Text excerpt |
-------------------------
STS-113 Status Report #10 - Nov. 28, 2002
Submitted by Arthur - N1ORC
A Thanksgiving Day spacewalk will highlight activities aboard Endeavour and the International Space Station today. Endeavour Mission Specialists Mike Lopez-Alegria and John Herrington will exit the station's Quest airlock for a second time during this mission to begin a 6½-hour spacewalk.....STS-113 MCC Status Report #10
Thursday, Nov. 28, 2002 8:00 a.m. CST
Mission Control Center, Houston, Texas
A Thanksgiving Day spacewalk will highlight activities aboard Endeavour
and the International Space Station today.
Endeavour Mission Specialists Mike Lopez-Alegria and John Herrington will
exit the station's Quest airlock for a second time during this mission to
begin a 6½-hour spacewalk. Scheduled to begin about 1:20 p.m. central
time, the work outside the station today will see Lopez-Alegria and
Herrington connect fluid lines from the new Port One (P1) truss segment
to the Starboard Zero (S0) truss; install a second wireless video antenna
system to the P1; relocate stanchions that were used to hold the P1 in
place during launch; and move a Crew Equipment Translation Aid railway
handcar from the P1 to the Starboard One (S1) truss.
-------------------------
[Stored data entries]
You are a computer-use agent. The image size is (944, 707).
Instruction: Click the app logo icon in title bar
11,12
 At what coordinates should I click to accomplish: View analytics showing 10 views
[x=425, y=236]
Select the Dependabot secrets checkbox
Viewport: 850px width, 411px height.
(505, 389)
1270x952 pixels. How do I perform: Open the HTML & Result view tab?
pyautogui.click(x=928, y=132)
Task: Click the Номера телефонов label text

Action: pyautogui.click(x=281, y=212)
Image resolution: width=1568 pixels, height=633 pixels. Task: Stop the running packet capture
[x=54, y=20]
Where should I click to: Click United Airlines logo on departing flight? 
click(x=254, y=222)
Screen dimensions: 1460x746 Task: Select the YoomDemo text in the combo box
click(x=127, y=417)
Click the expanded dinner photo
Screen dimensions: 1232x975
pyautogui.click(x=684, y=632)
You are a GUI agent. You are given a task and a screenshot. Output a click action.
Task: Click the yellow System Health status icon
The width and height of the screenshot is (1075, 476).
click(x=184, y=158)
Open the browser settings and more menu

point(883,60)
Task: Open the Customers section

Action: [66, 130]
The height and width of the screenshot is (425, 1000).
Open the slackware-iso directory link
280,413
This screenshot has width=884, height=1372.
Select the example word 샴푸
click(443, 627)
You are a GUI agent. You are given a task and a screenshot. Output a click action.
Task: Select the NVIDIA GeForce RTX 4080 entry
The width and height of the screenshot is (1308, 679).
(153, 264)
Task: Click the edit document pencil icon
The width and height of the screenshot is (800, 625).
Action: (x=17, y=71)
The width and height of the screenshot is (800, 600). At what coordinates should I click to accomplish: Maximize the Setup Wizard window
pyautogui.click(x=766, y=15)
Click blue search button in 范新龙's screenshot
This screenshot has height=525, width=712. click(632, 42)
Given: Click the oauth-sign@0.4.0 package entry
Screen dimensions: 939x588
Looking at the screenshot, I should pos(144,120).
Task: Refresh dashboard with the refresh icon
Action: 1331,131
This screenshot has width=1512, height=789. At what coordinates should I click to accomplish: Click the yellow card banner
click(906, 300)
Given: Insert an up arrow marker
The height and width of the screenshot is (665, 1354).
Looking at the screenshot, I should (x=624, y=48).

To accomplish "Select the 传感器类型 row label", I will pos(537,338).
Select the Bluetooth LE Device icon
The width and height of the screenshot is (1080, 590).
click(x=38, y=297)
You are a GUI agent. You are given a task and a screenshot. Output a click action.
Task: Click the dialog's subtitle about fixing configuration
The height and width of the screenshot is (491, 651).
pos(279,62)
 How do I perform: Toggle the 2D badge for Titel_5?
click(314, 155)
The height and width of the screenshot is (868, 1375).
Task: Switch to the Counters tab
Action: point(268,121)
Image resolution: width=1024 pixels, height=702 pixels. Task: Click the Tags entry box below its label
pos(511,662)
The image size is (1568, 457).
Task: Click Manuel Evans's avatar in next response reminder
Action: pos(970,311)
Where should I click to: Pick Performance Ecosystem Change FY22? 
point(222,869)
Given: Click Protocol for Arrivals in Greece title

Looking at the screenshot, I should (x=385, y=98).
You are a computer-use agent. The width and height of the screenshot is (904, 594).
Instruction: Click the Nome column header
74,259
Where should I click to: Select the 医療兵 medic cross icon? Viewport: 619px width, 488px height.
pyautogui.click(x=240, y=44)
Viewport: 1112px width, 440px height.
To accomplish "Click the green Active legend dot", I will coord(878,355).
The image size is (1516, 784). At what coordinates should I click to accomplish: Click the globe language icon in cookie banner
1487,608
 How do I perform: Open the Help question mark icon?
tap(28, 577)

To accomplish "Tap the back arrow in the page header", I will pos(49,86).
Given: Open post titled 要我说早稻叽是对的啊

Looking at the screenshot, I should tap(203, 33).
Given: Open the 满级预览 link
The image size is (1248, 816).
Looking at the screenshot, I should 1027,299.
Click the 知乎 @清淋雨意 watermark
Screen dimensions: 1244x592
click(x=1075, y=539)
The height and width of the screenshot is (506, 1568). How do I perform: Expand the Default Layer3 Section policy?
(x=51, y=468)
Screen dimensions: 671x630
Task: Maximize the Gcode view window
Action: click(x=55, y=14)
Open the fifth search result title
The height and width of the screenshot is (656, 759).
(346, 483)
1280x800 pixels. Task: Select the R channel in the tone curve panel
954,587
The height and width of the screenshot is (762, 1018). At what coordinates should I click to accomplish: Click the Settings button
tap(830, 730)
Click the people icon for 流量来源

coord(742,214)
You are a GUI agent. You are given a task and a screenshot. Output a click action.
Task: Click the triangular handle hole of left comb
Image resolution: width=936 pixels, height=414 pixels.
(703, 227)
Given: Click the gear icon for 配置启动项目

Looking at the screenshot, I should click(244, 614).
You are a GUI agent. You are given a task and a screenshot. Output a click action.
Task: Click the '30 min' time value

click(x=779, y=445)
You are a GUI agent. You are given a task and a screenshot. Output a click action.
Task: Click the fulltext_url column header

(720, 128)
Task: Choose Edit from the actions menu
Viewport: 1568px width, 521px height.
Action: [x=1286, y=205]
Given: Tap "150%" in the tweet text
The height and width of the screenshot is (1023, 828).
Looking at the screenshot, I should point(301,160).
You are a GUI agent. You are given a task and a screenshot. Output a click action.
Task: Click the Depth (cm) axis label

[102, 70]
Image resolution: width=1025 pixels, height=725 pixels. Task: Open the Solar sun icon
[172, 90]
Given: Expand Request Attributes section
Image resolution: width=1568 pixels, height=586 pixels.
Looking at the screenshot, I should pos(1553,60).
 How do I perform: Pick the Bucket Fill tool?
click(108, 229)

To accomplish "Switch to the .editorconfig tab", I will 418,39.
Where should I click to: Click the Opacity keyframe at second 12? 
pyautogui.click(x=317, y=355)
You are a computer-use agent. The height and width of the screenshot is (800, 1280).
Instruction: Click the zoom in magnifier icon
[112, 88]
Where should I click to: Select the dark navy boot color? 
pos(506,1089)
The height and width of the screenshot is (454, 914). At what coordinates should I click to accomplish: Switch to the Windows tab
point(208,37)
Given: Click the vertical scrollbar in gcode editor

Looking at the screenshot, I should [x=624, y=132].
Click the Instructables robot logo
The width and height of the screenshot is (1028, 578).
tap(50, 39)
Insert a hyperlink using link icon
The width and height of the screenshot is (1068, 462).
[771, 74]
-------------------------
Proceed with the STS-113 status report on the Thanksgiving Day spacewalk, picking up after its final sentence. The records above are independent of the text and have no connection to it.

Exercise output |
Endeavour Pilot Paul Lockhart will coordinate the spacewalk from the
orbiter's flight deck and Endeavour Commander Jim Wetherbee will provide
photo and TV support. From the ISS, Expedition Five NASA Science Officer
Peggy Whitson will provide robotic arm support using the station's
Canadarm2, and will be assisted by Expedition Six NASA ISS Science
Officer Don Pettit.
Expedition Five Commander Valery Korzun, Whitson and Flight Engineer
Sergei Treschev will also continue their handover and training briefings
for Expedition Six Commander Ken Bowersox, Flight Engineer Nikolai
Budarin and Pettit.
Whitson and Bowersox will take some time today to test the station's
bicycle ergometer, which experienced some trouble over the weekend. In
addition to being used for exercise, it is used as part of a
pre-spacewalk protocol to purge nitrogen from crewmembers' bodies.
Testing of the Carbon Dioxide Removal Assembly in the station's Destiny
laboratory continued overnight and showed that maintenance work performed
by the crew on Wednesday had resolved a faulty valve problem with the
system.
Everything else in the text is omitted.